### Input for this task

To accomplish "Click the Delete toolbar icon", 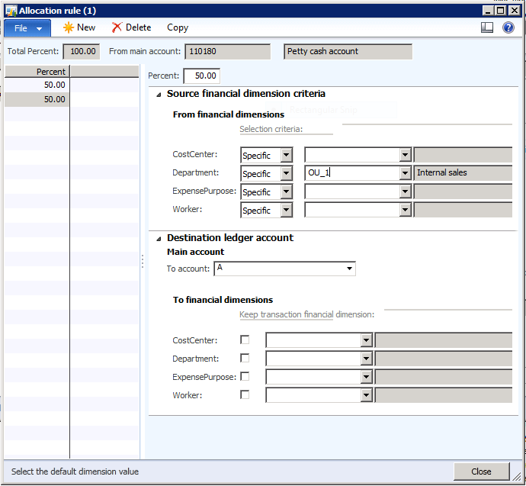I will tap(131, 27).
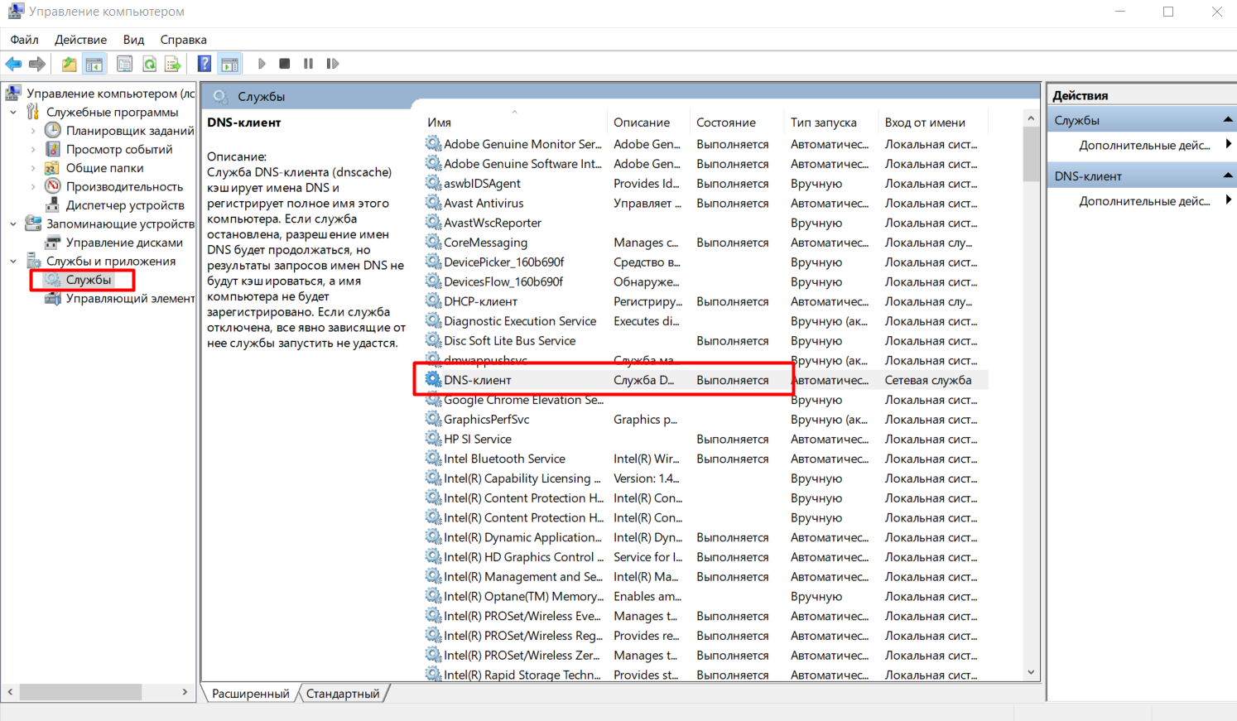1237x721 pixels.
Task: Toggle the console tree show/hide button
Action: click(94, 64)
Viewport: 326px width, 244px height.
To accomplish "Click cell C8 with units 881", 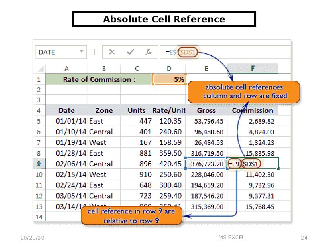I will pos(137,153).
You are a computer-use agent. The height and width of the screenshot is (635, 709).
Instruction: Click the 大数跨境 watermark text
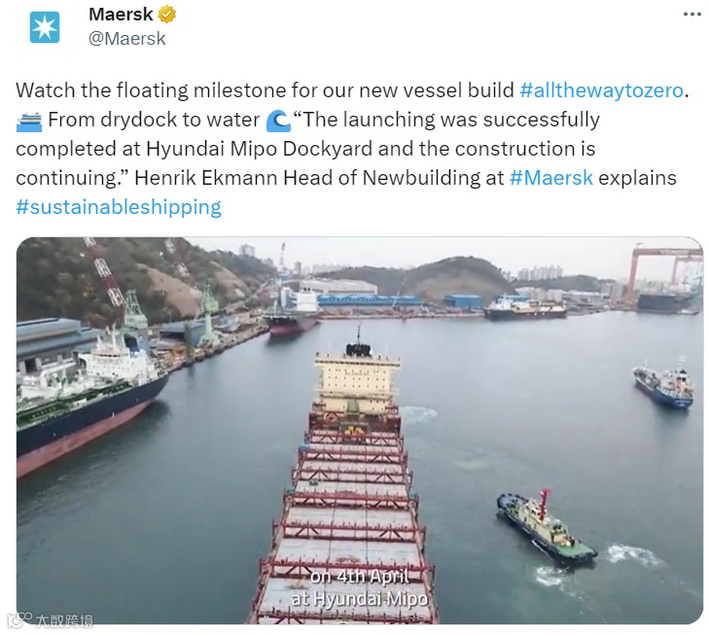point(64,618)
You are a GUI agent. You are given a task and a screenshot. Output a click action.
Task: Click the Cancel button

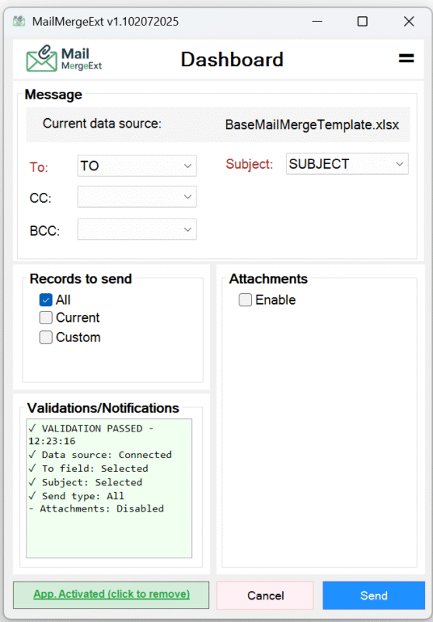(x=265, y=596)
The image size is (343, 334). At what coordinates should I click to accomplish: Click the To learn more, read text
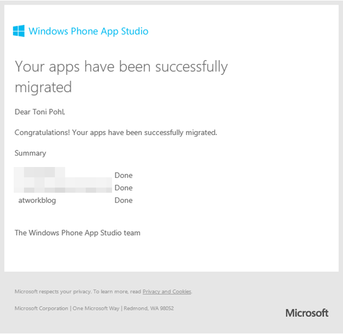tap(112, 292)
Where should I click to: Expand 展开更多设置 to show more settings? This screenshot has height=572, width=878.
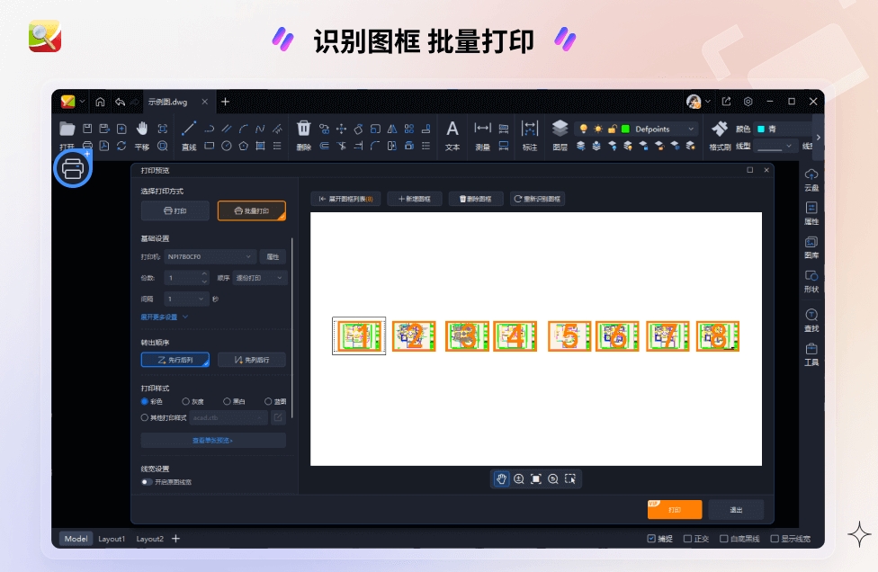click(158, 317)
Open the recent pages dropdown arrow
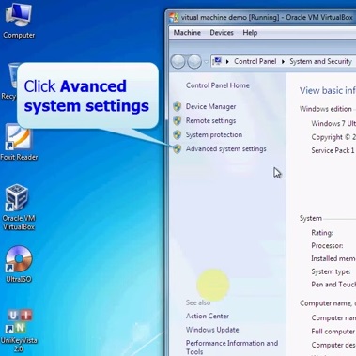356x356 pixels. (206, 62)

### What the task asks
Set the lines down exactly as they stand, from the one containing "You are a GUI" through the end of the listing, omitting every picture.

### Answer to this problem
You are a GUI agent. You are given a task and a screenshot. Output a click action.
Task: Click the Cancel button

(x=265, y=596)
The image size is (343, 334). At what coordinates should I click to accomplish: Click the To learn more, read text
tap(112, 292)
Where should I click to: Expand 展开更多设置 to show more settings? This screenshot has height=572, width=878.
click(158, 317)
Open the recent pages dropdown arrow
356x356 pixels. (206, 62)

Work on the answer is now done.